Beneduce era stato tra i fon datori dell’IRI ed il suo primo presidente, dal 1933. Egli era fautore che uno stato debba avocare a sé il ruolo di indirizzo dello sviluppo industriale, senza essere necessariamente coinvolto nella gestione delle aziende. Fu quella dell’IRI una formula vincente che permise all’Italia di uscire dal baratro seguito alla grande depressione del 1929 e di diventare, nel secondo dopoguerra, il settimo paese tra quelli maggiormente industrializzati al mondo.
A proposito di quello sciagurato decreto voluto da Giuliano Amato, Barucci aggiungeva: “Privatizzare è come entrare in guerra.”
In caso di difficoltà o di emergenze, come quelle che da alcuni decenni funestano la nostra esistenza, solo lo Stato può farsi carico degli interventi necessari a condurre in salvo il paese. E lo Stato, adeguandosi alle mutate condizioni dell’economia può, in taluni casi farsi anche imprenditore. Cosa che è avvenuta, dopo la seconda guerra mondiale, in Italia.
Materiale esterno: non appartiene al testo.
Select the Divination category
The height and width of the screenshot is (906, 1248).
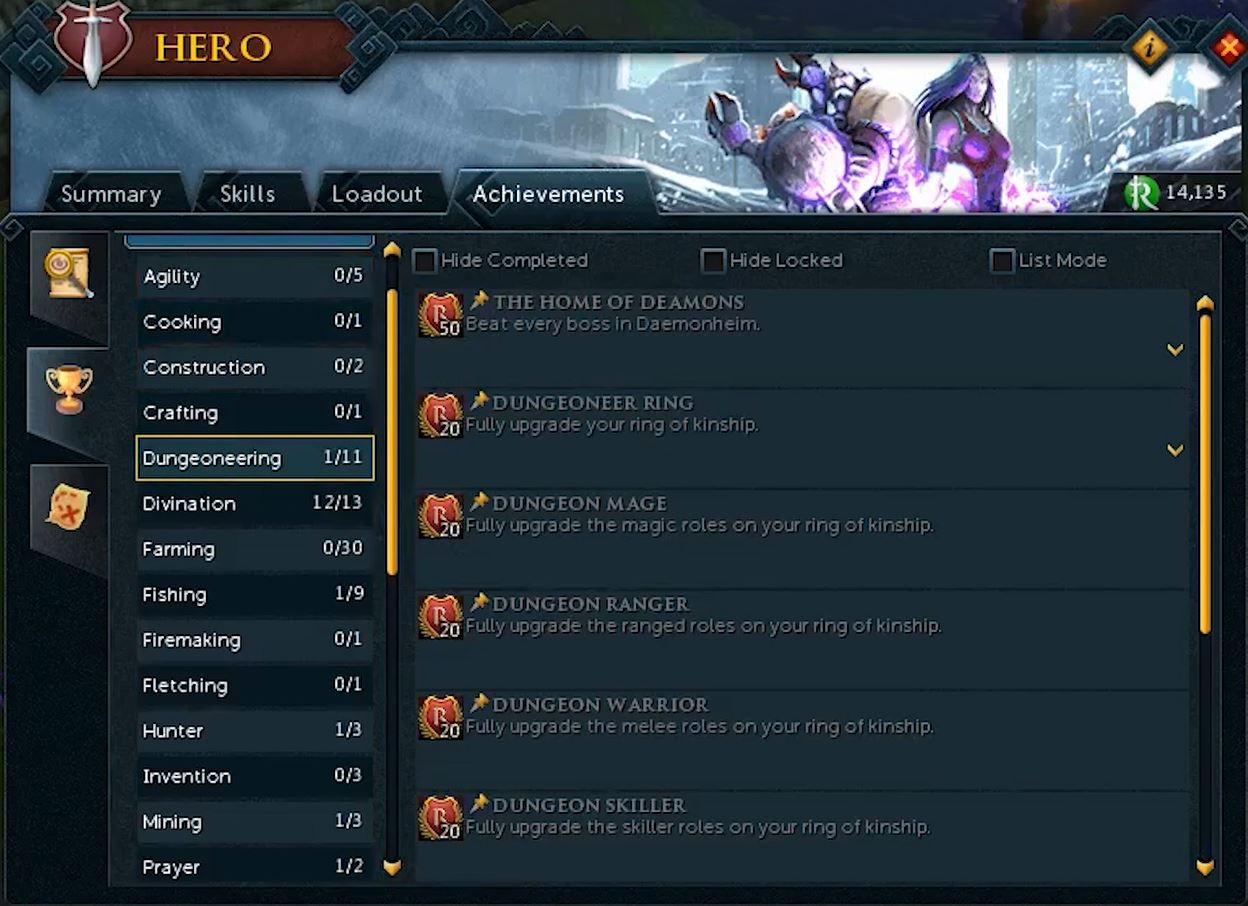(254, 503)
Nei frangenti più difficili, del tipo di quelli che siamo oggi costretti a vivere, il lavoro umano e la proprietà pubblica delle fonti di produzione della ricchezza costituiscono un binomio vincente al fine di salvaguardare l’interesse generale della nazione.
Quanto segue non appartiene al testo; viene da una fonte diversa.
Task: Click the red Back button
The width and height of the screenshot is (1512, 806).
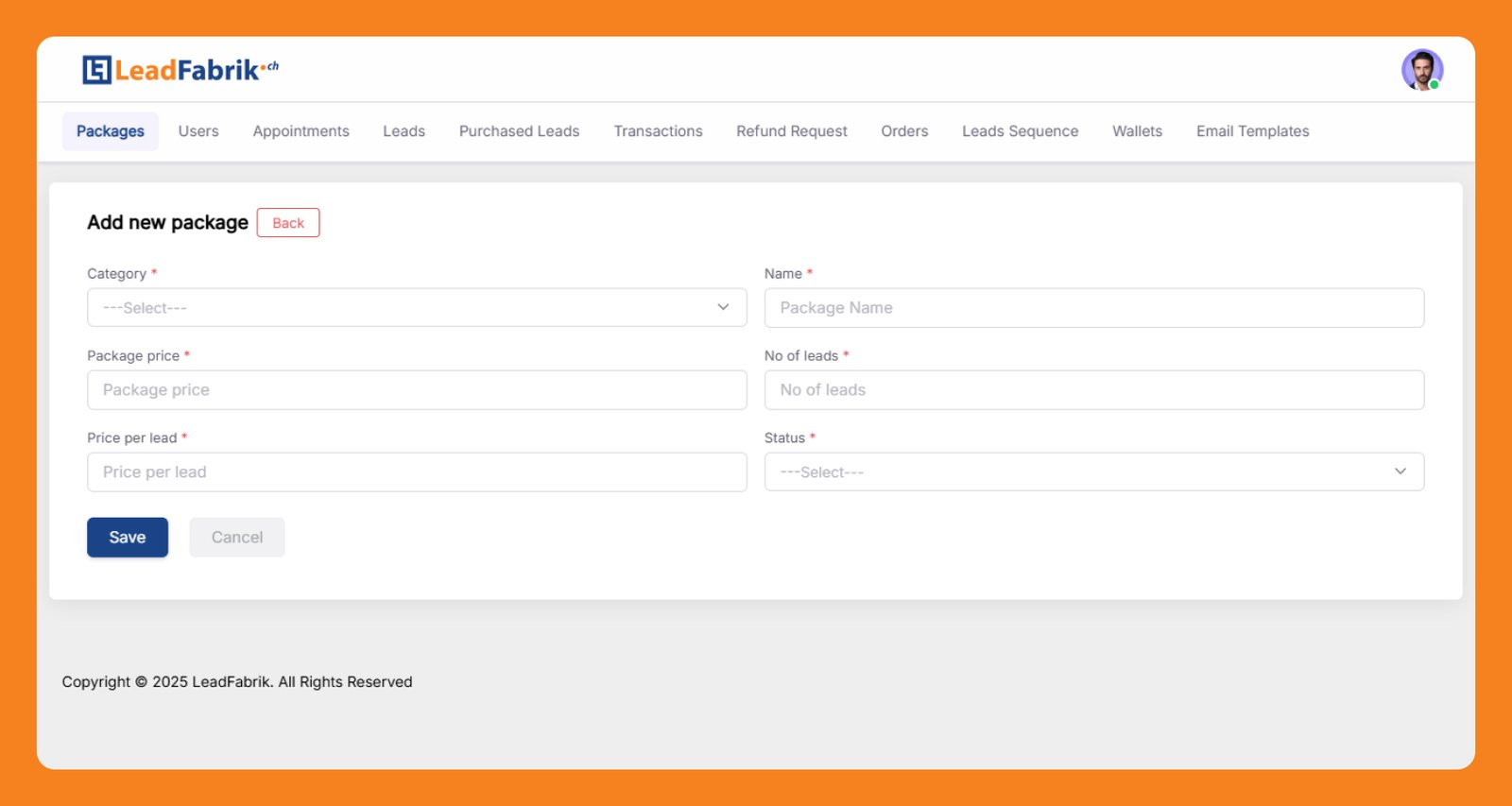Action: coord(288,223)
Nella nostra Costituzione è scritto che la proprietà è sia pubblica che privata, ma quella relativa ai servizi pubblici essenziali e delle fonti di energia occorre che sia in mani pubbliche, onde evitare l’ingordigia dei privati e della speculazione che agisce solo in nome del proprio particolare interesse.
Altro motivo per cui quella proprietà deve essere pubblica è legata al fatto che nel documento fondamentale della nostra nazione vi è il concetto che ogni cittadino è tenuto, in base alle proprie scelte ed alle proprie capacità a svolgere una attività che concorra al progresso materiale e spirituale della nazione. Inoltre nello svolgimento del proprio lavoro egli deve essere retribuito in maniera adeguata alla quantità e qualità del suo impegno, ma sempre nella misura che gli permetta di garantire a sé ed alla propria famiglia un’esistenza libera e dignitosa.
Su tutto lo Stato deve mettere in atto tutti quei controlli che assicurino che le attività siano indirizzate a fini sociali.
Insomma i nostri padri costituenti disegnarono un quadro al centro del quale è posto il lavoro come elemento basilare della convivenza dell’insieme dei cittadini.
Tale visione è stata, a partire da una trentina d’anni, continuamente tradita ed abbandonata.
Le privatizzazioni spinte dal bieco interesse del liberismo senza freni, hanno fatto saltare la mirabile costruzione a fondamento della nostra nazione.
I sevizi pubblici, anche quelli essenziali o strategici sono stati posti nelle mani di speculatori senza scrupoli i quali hanno perseguito la massimizzazione dei profitti a danno della qualità dei servizi stessi. Vedasi per tutti l’esempio del ponte Morandi di Genova e la vicenda dei Benetton cui era stata svenduta la proprietà delle autostrade costruite col denaro pubblico. Una follia che non ammette scusanti.
Pe ribaltare questo stato di cose e tornare allo spirito della Costituzione occorrerebbe abrogare tutta la serie di leggi sciagurate che ci hanno condotto al miserevole stato dell’oggi, e spingere lo Stato a riassumere il ruolo previsto in Costituzione.
Mi rendo, tuttavia, conto che tale ipotesi è, oggi, null’altro che una pia aspirazione. Per poterla rendere concreta occorrerebbe una rivoluzione assai più radicale di quella francese del 1789: ne saremo mai capaci? Valde dubito!